ACTIVITY. Could you write out exactly, and only, the lines from the one containing "Given: Open the" through the last line of the data, leaving out all pictures?

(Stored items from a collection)

⟨

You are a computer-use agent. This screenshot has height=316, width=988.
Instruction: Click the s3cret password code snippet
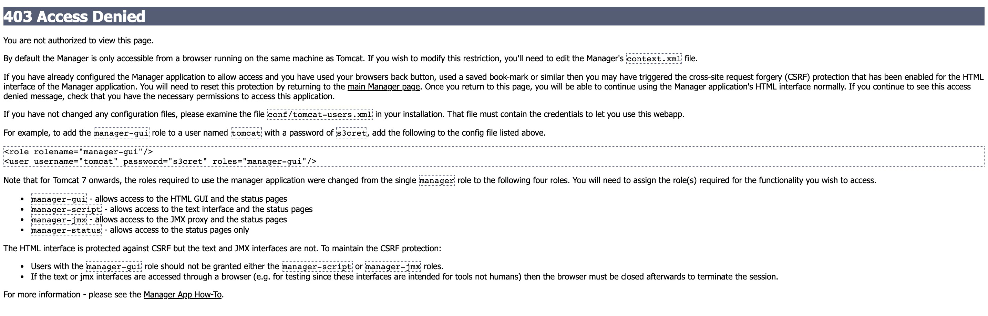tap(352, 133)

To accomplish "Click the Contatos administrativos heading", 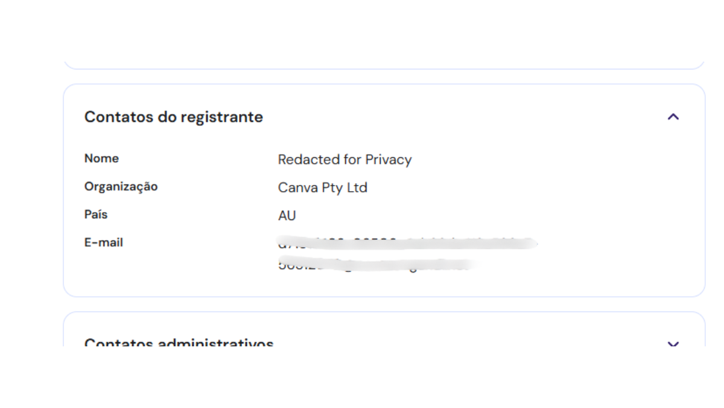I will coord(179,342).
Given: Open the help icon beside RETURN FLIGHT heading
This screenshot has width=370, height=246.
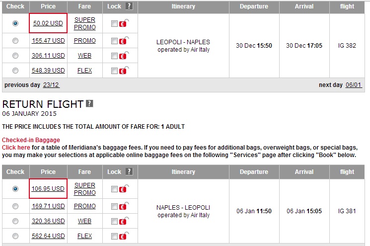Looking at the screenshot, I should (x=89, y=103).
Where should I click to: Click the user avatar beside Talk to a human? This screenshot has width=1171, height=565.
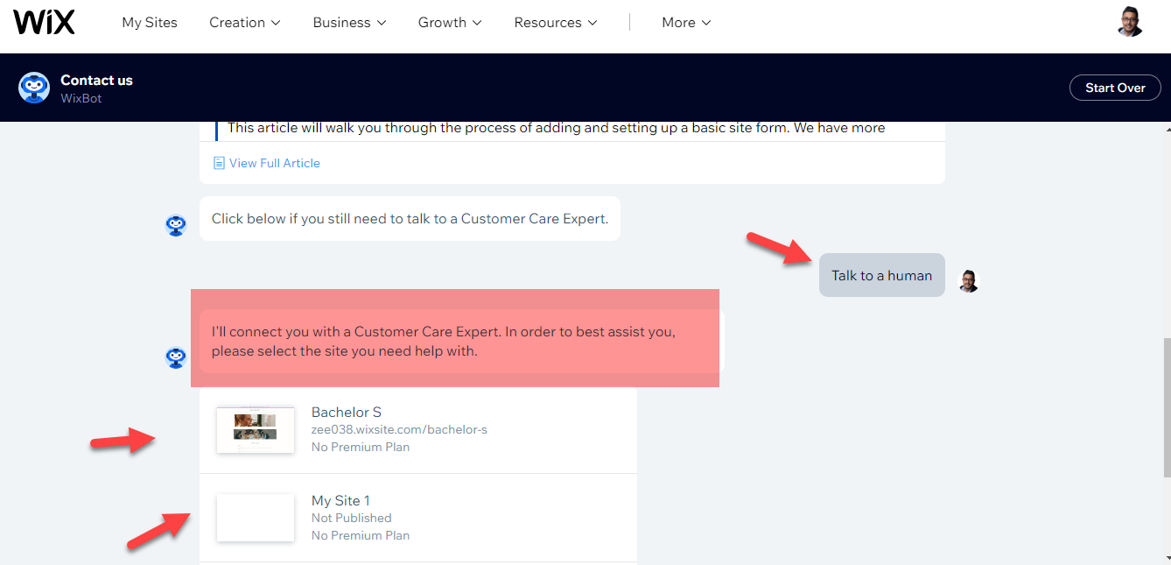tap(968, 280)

⟩

SOLUTION.
Given: Open the help icon beside RETURN FLIGHT heading
This screenshot has width=370, height=246.
Looking at the screenshot, I should (x=89, y=103).
Where should I click to: Click the user avatar beside Talk to a human? This screenshot has width=1171, height=565.
tap(968, 280)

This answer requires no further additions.